Within Iranian politics, a principlist refers to the conservative supporters of the Supreme Leader of Iran and advocates for protecting the ideological "principles" of the Islamic Revolution's early days. According to Hossein Mousavian, "The Principlists constitute the main right-wing/conservative political movement in Iran. They are more religiously oriented and more closely affiliated with the Qom-based clerical establishment than their moderate and reformist rivals".

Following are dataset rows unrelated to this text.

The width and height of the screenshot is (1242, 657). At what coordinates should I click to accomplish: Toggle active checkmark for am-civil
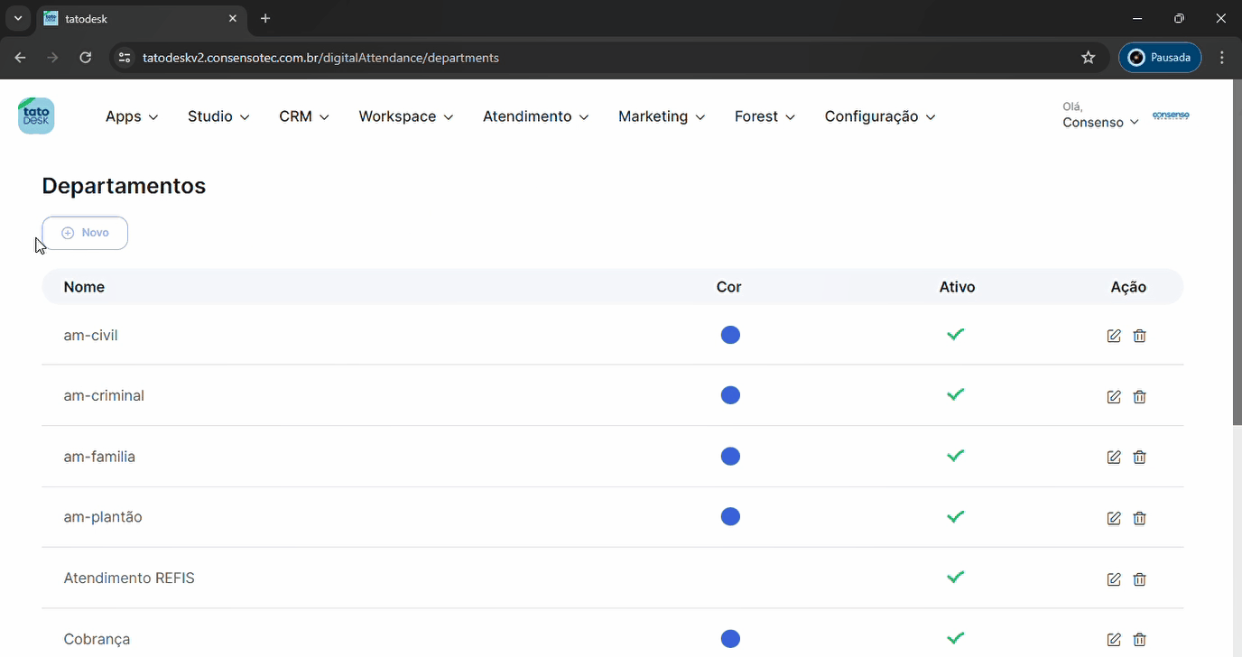click(x=956, y=335)
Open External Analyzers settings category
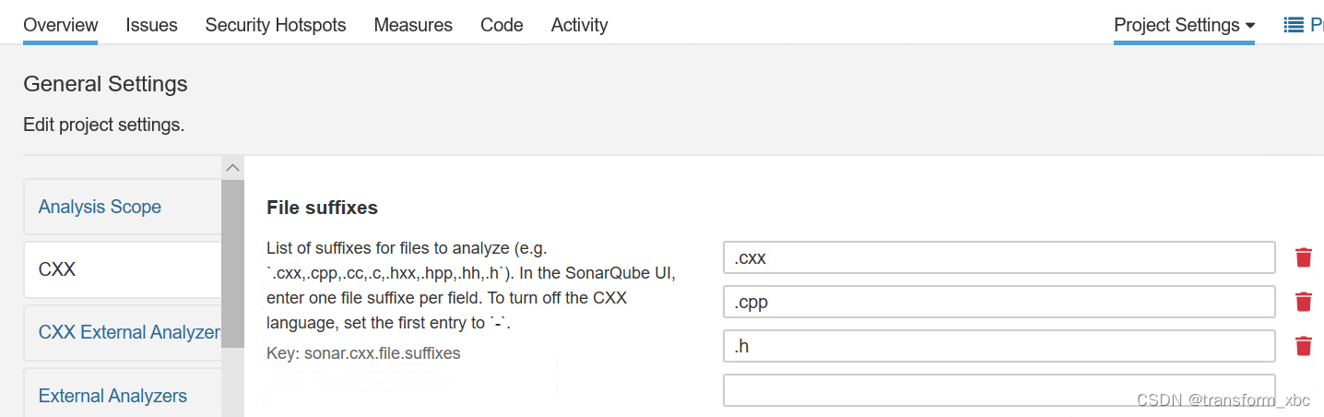1324x417 pixels. 112,396
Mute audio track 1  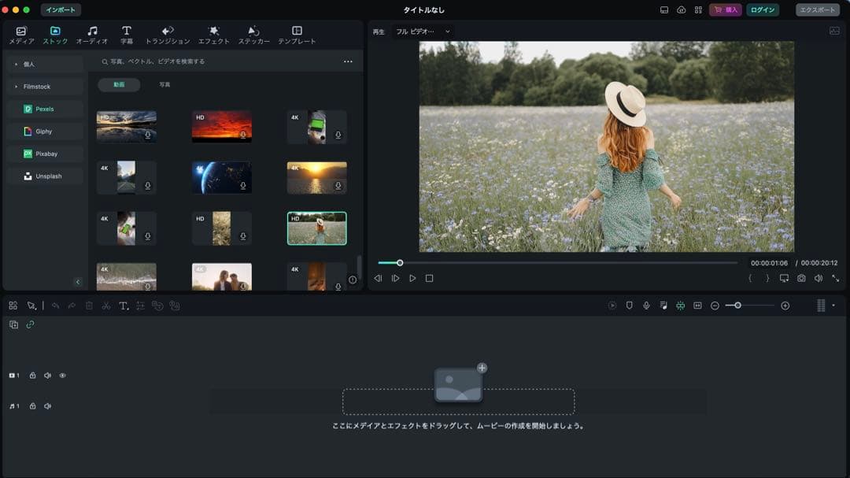47,406
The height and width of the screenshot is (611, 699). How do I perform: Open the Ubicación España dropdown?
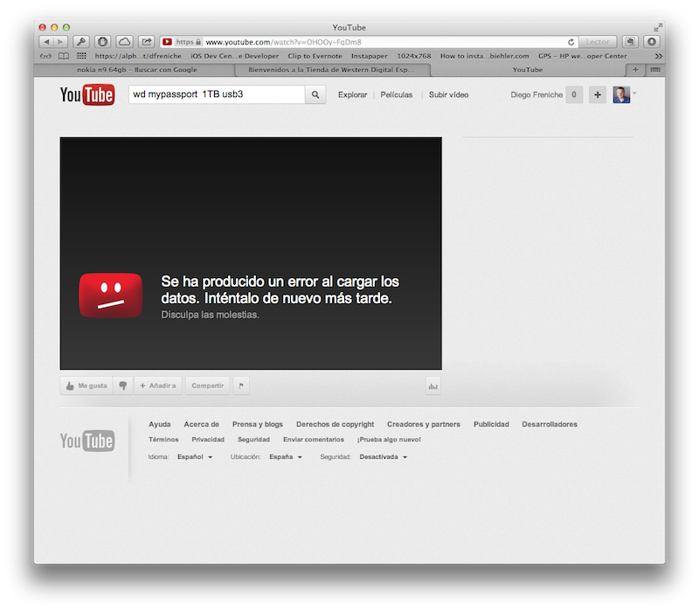286,457
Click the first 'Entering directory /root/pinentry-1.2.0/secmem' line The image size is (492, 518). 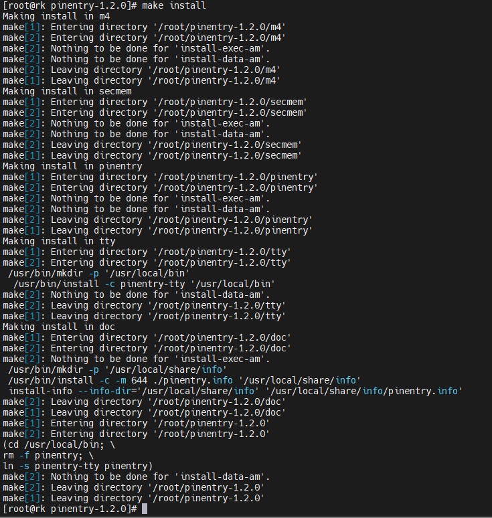tap(155, 102)
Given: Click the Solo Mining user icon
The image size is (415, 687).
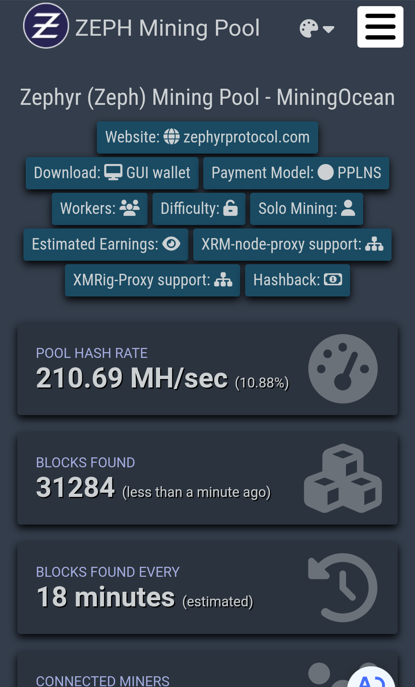Looking at the screenshot, I should tap(348, 208).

A declaration issued by The Two Societies, which serves as the Principlists "manifesto", focuses on loyalty to Islam and the Iranian Revolution, obedience to the Supreme Leader of Iran, and devotion to the principle of Vilayat Faqih.

According to a poll conducted by the Iranian Students Polling Agency (ISPA) in April 2017, 15% of Iranians identify as leaning Principlist. In comparison, 28% identify as leaning Reformist.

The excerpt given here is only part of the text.